### [EXERCISE PROMPT]
Collect every line of the records that contains the string "link", treating uppercase and lowercase as distinct.

### [RECORDS FOR PROCESSING]
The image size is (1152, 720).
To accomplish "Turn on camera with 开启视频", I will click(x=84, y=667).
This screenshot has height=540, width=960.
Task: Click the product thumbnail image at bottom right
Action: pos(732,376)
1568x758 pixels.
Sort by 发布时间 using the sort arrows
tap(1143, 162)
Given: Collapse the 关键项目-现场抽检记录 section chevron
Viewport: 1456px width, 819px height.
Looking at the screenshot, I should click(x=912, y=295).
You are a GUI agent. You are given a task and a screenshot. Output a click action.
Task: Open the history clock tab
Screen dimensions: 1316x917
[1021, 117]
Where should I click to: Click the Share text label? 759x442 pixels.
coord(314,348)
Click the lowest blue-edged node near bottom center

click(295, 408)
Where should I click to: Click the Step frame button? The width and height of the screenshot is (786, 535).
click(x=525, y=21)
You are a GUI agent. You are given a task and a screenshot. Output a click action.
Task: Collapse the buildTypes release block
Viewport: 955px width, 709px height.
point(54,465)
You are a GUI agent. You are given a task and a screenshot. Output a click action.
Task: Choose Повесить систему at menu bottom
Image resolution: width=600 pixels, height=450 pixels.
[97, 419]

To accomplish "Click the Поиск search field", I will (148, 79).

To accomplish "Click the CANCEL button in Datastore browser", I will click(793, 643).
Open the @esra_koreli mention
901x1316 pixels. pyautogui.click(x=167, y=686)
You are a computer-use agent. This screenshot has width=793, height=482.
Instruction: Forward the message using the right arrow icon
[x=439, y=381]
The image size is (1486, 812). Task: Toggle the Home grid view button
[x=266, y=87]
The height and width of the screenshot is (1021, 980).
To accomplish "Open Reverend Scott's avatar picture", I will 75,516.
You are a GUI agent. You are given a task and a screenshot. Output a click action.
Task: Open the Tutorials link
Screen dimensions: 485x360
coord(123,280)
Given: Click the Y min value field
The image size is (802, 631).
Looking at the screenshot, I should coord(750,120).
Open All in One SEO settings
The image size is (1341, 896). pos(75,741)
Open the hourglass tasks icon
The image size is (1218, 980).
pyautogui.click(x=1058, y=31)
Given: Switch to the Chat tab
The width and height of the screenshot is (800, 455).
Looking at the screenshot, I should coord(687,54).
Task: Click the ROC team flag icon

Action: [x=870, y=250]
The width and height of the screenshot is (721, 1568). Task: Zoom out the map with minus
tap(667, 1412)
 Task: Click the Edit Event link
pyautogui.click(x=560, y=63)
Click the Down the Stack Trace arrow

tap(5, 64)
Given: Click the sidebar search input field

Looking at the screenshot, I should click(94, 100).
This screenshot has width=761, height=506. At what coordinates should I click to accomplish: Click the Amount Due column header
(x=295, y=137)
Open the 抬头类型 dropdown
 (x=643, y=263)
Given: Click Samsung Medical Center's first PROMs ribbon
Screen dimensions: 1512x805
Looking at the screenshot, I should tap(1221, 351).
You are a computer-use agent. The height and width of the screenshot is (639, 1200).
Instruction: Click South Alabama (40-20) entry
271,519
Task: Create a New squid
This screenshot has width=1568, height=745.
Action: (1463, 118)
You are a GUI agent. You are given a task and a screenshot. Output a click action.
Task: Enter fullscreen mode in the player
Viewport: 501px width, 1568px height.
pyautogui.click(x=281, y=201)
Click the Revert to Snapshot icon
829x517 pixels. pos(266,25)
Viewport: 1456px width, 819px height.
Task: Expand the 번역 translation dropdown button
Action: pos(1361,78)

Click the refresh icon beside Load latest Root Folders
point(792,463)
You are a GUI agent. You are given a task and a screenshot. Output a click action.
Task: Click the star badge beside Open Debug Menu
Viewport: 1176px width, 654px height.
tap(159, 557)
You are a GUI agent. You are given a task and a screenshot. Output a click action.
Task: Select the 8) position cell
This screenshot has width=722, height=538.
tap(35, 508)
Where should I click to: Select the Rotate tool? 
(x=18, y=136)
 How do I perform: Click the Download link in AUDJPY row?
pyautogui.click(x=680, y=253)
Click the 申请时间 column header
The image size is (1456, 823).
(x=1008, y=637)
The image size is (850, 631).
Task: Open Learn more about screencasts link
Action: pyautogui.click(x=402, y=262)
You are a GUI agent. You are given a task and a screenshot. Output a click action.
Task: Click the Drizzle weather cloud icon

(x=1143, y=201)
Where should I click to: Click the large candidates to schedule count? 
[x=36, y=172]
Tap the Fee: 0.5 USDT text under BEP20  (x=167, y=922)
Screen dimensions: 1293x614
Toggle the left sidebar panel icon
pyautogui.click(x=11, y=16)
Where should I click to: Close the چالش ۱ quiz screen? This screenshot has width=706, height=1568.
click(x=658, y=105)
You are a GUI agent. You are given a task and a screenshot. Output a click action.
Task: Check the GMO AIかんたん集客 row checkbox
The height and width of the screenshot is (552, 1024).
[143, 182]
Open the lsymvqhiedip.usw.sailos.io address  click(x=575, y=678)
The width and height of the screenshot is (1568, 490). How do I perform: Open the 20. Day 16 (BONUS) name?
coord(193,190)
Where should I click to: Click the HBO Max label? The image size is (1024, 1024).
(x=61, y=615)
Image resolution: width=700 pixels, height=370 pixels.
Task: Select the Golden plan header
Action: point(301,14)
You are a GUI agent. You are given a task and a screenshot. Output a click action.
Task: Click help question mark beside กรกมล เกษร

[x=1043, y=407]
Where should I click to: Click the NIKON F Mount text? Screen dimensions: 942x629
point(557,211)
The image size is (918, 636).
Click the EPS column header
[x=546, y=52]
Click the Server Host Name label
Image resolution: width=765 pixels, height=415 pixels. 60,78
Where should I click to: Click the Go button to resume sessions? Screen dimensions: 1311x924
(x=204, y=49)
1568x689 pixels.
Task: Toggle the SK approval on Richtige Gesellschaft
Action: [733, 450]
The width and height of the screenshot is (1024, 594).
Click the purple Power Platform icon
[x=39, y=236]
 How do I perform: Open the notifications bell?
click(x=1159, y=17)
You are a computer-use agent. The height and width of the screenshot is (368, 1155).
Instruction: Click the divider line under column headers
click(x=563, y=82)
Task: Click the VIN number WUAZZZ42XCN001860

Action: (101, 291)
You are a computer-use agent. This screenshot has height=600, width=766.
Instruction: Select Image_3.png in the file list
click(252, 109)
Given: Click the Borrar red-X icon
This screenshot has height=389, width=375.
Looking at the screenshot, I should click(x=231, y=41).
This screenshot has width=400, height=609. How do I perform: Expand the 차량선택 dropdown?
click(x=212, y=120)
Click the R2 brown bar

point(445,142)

### [OUTPUT]
Task: Open the Tutorials link
 Task: Click the Edit Event link
 How do I perform: Click the Download link in AUDJPY row?
Task: Open Learn more about screencasts link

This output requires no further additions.